Reproduce verbatim the lines below, from the first one through the line that contains "will (x=715, y=415).".

+++ Data for processing +++

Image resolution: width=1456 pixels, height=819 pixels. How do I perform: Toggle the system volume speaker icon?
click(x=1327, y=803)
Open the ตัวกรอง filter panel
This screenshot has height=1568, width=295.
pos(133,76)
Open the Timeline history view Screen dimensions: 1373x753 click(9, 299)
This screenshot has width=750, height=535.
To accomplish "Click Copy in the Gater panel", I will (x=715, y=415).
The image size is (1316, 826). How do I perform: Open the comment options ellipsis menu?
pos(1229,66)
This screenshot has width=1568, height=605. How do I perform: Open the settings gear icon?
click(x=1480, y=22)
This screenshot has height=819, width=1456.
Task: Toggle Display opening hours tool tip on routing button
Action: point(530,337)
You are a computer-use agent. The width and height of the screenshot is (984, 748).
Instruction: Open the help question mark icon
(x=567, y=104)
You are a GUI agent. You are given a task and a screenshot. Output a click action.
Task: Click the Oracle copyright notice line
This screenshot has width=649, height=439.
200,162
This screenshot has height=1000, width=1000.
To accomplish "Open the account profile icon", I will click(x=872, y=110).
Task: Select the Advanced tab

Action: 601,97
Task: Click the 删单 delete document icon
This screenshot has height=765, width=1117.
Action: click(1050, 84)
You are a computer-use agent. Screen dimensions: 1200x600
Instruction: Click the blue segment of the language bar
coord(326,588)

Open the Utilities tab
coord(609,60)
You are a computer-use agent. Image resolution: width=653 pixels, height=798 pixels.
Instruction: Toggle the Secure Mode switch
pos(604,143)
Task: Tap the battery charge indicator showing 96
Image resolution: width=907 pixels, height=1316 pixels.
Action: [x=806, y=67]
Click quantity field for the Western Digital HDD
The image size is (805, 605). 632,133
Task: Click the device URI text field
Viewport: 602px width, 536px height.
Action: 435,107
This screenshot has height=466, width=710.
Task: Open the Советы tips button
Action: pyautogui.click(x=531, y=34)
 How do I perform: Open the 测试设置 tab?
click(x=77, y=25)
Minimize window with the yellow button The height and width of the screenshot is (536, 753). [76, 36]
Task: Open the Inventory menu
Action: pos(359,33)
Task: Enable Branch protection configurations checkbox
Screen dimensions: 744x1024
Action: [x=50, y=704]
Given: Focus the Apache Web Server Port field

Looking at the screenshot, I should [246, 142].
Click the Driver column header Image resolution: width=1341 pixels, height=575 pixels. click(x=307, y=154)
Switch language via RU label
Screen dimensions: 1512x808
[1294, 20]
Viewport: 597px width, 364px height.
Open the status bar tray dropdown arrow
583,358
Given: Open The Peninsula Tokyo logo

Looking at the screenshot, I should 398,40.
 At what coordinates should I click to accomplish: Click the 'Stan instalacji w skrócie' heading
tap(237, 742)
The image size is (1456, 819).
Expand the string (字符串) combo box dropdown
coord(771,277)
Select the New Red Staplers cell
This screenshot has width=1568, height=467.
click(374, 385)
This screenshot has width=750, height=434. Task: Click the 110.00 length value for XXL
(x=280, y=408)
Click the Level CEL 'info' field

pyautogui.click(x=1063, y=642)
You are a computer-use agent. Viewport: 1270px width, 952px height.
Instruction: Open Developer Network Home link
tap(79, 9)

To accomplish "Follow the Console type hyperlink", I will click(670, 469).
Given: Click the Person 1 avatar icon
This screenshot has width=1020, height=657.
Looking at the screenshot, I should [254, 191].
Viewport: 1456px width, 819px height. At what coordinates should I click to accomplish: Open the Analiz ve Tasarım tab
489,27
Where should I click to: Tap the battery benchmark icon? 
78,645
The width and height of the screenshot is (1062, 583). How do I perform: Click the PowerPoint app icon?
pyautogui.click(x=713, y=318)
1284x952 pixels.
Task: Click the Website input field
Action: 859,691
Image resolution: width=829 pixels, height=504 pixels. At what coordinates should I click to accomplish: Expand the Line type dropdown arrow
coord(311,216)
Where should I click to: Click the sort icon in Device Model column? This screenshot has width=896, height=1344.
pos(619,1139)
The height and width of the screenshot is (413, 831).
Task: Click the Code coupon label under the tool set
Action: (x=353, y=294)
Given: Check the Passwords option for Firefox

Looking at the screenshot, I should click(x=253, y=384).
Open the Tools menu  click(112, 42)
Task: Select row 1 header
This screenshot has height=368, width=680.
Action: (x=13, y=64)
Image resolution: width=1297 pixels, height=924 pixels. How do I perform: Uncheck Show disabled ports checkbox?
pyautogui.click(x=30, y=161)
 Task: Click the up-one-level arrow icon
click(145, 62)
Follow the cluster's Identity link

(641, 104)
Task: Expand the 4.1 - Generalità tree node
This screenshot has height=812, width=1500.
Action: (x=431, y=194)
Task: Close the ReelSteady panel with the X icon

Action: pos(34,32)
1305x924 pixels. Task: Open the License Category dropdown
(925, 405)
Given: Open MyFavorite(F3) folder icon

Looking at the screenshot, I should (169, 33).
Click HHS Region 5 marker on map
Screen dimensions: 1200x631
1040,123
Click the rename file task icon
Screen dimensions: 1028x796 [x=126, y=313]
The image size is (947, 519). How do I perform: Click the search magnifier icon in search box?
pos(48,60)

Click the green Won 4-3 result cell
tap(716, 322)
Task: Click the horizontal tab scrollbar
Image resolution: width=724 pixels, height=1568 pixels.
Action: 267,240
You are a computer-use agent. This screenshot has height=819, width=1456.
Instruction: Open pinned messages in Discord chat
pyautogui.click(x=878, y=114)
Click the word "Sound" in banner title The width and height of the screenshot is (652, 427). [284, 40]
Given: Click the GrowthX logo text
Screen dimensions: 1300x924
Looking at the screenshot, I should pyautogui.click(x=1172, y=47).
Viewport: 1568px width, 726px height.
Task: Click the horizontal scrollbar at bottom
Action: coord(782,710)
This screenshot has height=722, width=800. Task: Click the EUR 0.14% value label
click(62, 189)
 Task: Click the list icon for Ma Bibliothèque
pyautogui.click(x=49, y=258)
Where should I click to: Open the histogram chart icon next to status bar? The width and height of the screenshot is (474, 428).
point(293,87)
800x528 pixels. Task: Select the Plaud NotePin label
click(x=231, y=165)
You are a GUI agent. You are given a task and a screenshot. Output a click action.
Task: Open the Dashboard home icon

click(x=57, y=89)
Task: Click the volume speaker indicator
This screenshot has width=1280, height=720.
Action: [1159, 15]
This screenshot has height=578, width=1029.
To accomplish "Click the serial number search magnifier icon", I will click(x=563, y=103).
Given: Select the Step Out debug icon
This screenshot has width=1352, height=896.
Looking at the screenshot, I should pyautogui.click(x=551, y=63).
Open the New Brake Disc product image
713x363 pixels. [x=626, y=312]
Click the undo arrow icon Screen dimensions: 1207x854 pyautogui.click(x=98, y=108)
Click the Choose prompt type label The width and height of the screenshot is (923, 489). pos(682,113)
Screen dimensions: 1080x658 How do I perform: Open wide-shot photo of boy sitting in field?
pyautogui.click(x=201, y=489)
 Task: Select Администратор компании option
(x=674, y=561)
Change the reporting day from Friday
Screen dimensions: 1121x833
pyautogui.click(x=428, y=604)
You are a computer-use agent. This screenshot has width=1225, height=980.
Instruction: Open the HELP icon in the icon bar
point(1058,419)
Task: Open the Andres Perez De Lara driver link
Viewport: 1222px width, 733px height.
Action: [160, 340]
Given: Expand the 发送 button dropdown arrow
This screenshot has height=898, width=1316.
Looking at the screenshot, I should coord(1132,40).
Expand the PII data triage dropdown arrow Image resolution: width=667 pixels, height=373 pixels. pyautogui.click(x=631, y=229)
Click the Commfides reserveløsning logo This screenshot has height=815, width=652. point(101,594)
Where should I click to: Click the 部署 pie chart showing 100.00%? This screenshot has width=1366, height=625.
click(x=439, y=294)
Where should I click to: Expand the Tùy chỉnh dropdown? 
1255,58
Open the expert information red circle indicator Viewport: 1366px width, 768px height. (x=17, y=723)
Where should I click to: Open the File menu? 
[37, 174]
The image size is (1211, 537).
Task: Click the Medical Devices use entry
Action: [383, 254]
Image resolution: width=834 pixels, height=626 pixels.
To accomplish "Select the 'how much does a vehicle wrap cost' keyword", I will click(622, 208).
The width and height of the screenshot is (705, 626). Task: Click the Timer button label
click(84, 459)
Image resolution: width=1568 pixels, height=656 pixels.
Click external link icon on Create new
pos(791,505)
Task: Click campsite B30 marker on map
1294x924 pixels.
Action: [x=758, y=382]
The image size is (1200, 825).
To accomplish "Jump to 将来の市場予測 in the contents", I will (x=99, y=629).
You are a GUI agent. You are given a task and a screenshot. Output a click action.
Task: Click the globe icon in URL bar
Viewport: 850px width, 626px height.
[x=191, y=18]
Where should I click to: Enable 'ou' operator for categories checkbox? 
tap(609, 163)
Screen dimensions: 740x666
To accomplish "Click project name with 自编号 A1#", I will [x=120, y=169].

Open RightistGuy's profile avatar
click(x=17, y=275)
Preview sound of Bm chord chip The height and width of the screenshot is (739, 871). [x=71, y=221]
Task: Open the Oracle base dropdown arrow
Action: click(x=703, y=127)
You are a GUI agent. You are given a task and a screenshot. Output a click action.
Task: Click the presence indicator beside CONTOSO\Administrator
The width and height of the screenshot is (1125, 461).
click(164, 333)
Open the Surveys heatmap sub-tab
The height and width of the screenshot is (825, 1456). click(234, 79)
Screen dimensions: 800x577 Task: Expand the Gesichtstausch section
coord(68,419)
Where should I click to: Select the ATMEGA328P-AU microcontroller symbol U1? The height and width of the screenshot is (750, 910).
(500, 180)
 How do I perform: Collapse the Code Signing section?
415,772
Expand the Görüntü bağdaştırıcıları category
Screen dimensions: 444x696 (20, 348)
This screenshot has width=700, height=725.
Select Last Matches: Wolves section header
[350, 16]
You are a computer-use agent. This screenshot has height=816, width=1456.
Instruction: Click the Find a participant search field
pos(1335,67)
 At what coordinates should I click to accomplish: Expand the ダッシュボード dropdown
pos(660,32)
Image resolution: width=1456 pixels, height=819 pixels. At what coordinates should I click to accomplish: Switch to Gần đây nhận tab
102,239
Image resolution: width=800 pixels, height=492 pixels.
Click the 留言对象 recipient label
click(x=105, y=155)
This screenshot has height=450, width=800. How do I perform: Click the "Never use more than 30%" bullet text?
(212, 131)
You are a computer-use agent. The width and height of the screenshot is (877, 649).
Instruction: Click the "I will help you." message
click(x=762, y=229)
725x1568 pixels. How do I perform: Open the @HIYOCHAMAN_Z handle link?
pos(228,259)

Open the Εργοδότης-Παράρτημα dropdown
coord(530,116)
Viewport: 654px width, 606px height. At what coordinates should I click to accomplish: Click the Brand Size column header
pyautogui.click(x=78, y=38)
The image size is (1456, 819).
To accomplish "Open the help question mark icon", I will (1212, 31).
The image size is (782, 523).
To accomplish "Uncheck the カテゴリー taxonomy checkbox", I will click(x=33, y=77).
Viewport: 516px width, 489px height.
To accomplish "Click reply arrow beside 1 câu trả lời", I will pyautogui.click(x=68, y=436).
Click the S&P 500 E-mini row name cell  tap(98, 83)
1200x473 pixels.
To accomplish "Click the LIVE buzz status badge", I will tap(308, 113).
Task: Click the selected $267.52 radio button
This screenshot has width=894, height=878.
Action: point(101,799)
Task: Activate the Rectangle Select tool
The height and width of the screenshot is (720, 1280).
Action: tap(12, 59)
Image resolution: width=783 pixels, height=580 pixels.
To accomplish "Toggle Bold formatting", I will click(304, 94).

+++

→ **The answer**:
Image resolution: width=1456 pixels, height=819 pixels. How do I perform: Toggle the system volume speaker icon?
click(x=1327, y=803)
Open the ตัวกรอง filter panel
This screenshot has height=1568, width=295.
pos(133,76)
Open the Timeline history view Screen dimensions: 1373x753 click(9, 299)
This screenshot has width=750, height=535.
To accomplish "Click Copy in the Gater panel", I will (x=715, y=415).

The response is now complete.